These 20mm tiles were frequently shown in concert with different fixing methods, from height-adjustable pedestals, right through to dry laying like granite sets or concrete slabs.
Less prominently, many different façade options were also on display, from the small format ceramic equivalent of shiplap on the Agrob Buchtal stand, right through to sleek contemporary skins fashioned from secret-fix thin porcelain sheets.

Interestingly, some factories were also displaying adhesive-fixed ceramic façade options; long an architectural staple in countries like Portugal.  UK specifiers may take some persuasion here, but recent advances in adhesive technology means that this is certainly a viable option for low rise properties in the UK.  It remains to be seen if it will catch on, but it is currently proving to be a fruitful area of research for tile manufacturers.

Black is the new black
Greenery may be the Pantone colour of the year, and forecasters are predicting great things for peachy neutrals like Amadeus in 2018, but as far as tile manufacturers are concerned, black is the new black.  True black, saturated black, absolute black ... call it what you will, but deepest true black was the accent colour of choice at Cersaie 2017.  It appeared as a textured finish in basalt-effect tiles, as a luxurious gloss in tiles emulating nero marquina and other black marbles, or as a simple glazed tile.  There was even pure black wood grain tiles; a contemporary painted timber-effect tile on-trend with today’s interior styles.  And, of course, where there is black there is also white.  And Cersaie was awash with white faux marbles inspired by carrara, statuario, calacatta, volakas, thassos, colorado yule, afyon, sivec, mugla and the rest.

It terms of coloured wall tiles, it seems as through the rich, greyish pastels of the 1950s are now the hottest hues out there.  These range from blues and greens, which lead the popularity stakes, but include shocking reds with a hint of grey, and even dusky yellows, pinks and restrained purples.

What really stood out in the colour arena is that the leading manufacturers are now taking great efforts to colour balance their ranges, by using complementary palettes across seemingly disparate collections.  This means that a white body wall tile with a sculpted 3D form will sit happily against an aged wood-effect, or polished concrete style floor tile.  

And, again, this was something drawn to TSJ’s attention on countless stands.  For the factories, of course, this makes great commercial sense.  Not only does it create more harmonious displays, but it also encourages distributors to buy more ranges from one company’s portfolio.  It is a clever and effective strategy.  Of course, like any good idea in the tile sector, competitive advantage is short lived.  But this is a very welcome trend.

The terrazzo-trencadis trend explodes
At the last few trade fairs the reinvention of terrazzo, or the stracciatella look, has been a major trend.  Cersaie 2017 firmly underlined this.  While few of the designs reached the heights of the early pacesetter, Peronda’s FS Ofelia collection, there were some very impressive new terrazzo-style ranges in Bologna.  Right across the interior design field, this look is being used to decorate things that have never been decorated in this way before, from bathrooms and kitchens to accessories and even textiles.

------------------------------

| WHAT YOU WILL DO |
- a) Echo the Cersaie 2017 article's text between "Interestingly, some factories" and "for tile manufacturers.", inclusive.
- b) Duplicate the rows between the line holding "Click the highlighted" and the final line of the rows, inclusive.

------------------------------

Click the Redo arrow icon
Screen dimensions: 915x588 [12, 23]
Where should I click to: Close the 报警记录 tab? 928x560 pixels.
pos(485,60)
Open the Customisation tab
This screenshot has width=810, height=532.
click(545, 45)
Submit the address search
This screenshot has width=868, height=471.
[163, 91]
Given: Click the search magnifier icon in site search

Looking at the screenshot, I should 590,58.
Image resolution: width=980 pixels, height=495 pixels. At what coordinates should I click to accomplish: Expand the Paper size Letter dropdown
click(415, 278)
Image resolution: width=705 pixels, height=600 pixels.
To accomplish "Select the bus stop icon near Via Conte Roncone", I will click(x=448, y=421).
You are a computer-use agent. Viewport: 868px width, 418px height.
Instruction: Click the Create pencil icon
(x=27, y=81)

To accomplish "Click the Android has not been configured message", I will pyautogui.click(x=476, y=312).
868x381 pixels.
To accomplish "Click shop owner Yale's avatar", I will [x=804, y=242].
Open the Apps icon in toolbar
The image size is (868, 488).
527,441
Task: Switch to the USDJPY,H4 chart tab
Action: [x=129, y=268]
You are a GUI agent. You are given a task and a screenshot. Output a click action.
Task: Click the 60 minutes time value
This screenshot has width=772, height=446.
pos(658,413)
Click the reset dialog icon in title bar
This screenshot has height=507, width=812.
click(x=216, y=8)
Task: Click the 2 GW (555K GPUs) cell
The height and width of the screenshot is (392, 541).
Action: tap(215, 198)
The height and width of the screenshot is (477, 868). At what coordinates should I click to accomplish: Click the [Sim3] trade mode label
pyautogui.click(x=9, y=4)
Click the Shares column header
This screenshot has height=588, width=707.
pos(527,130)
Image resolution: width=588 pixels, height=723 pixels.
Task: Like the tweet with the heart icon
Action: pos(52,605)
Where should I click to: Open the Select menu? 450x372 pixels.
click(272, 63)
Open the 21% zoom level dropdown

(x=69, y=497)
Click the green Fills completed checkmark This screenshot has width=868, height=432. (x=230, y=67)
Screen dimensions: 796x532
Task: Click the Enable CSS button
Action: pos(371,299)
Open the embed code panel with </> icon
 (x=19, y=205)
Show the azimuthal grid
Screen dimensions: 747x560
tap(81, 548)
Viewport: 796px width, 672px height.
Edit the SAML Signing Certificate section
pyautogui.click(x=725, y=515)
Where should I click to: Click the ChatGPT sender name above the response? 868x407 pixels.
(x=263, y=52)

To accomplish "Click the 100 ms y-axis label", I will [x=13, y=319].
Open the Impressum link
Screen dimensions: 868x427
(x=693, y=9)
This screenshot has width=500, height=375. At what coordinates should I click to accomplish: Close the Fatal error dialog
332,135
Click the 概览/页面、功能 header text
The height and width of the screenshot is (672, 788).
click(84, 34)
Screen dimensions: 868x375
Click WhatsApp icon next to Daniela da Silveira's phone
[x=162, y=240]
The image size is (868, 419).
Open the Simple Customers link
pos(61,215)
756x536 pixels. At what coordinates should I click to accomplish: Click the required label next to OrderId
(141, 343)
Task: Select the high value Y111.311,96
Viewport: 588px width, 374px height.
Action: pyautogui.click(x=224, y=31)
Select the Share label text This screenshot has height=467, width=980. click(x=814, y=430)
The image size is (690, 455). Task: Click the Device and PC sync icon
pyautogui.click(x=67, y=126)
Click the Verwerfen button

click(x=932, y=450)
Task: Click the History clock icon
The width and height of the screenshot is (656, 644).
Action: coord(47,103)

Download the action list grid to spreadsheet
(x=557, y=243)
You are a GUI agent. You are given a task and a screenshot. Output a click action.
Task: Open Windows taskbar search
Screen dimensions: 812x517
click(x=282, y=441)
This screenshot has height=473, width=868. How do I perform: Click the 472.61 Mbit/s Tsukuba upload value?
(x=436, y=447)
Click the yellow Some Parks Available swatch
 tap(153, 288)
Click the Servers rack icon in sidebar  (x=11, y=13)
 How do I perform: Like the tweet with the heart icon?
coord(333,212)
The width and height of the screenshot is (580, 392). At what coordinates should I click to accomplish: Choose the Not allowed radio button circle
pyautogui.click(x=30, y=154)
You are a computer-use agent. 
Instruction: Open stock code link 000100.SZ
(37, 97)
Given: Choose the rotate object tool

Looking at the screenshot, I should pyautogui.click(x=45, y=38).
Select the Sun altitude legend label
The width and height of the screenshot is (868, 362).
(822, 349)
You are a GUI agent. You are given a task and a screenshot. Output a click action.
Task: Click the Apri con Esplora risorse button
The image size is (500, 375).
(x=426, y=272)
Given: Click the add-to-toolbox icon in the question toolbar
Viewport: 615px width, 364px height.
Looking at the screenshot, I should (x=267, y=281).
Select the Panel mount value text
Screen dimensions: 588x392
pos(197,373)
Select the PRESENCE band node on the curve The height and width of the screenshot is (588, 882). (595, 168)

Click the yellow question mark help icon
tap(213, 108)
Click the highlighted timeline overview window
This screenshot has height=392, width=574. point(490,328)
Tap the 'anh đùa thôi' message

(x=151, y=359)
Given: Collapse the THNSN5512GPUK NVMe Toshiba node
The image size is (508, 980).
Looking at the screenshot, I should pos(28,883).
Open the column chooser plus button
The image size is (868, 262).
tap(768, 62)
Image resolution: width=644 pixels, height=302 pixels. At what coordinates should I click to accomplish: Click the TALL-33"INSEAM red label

------------------------------

| SOLUTIONS TO THE EXERCISE |
- a)
Interestingly, some factories were also displaying adhesive-fixed ceramic façade options; long an architectural staple in countries like Portugal.  UK specifiers may take some persuasion here, but recent advances in adhesive technology means that this is certainly a viable option for low rise properties in the UK.  It remains to be seen if it will catch on, but it is currently proving to be a fruitful area of research for tile manufacturers.

- b)
Click the highlighted timeline overview window
This screenshot has height=392, width=574. point(490,328)
Tap the 'anh đùa thôi' message

(x=151, y=359)
Given: Collapse the THNSN5512GPUK NVMe Toshiba node
The image size is (508, 980).
Looking at the screenshot, I should pos(28,883).
Open the column chooser plus button
The image size is (868, 262).
tap(768, 62)
Image resolution: width=644 pixels, height=302 pixels. At what coordinates should I click to accomplish: Click the TALL-33"INSEAM red label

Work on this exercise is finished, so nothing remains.